▶ _REQUIREMENT_
Your copy should hold exactly the lines from the one containing "Open the Iowa" through the last line of the entries, and no pictures.
*** Begin section ***
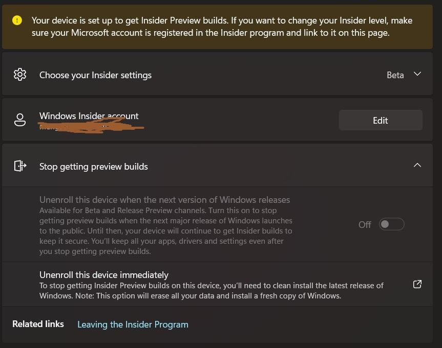Viewport: 442px width, 348px height.
Task: Click the yellow warning icon in the banner
Action: (17, 20)
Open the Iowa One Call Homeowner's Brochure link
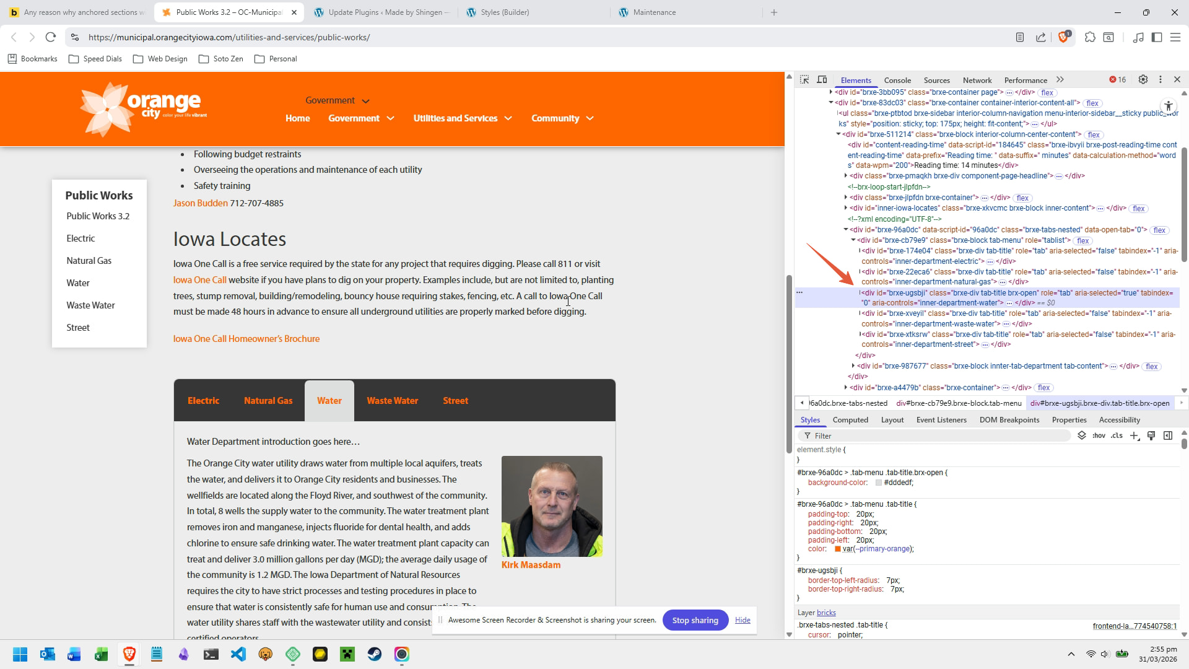Viewport: 1189px width, 669px height. click(246, 339)
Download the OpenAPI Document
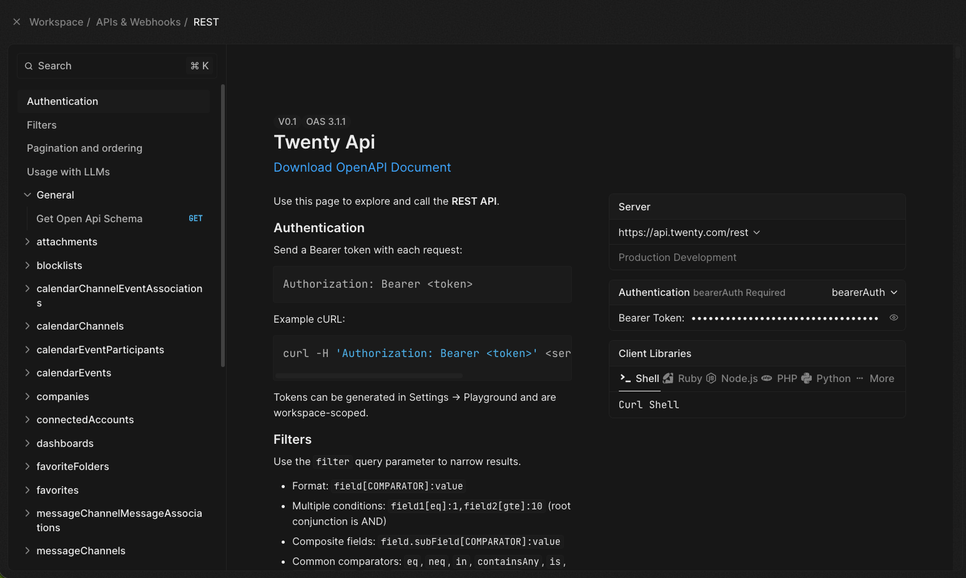The image size is (966, 578). pos(362,167)
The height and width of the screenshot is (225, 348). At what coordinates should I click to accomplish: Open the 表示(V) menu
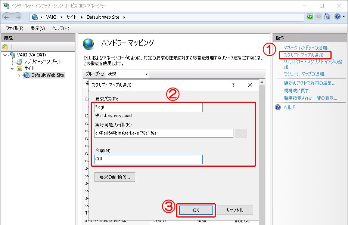point(38,28)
*** End section ***
▶ _WRITTEN RESPONSE_
Open the Iowa One Call Homeowner's Brochure link
Viewport: 1189px width, 669px height. click(246, 339)
Download the OpenAPI Document
The image size is (966, 578). pos(362,167)
The height and width of the screenshot is (225, 348). At what coordinates should I click to accomplish: Open the 表示(V) menu
point(38,28)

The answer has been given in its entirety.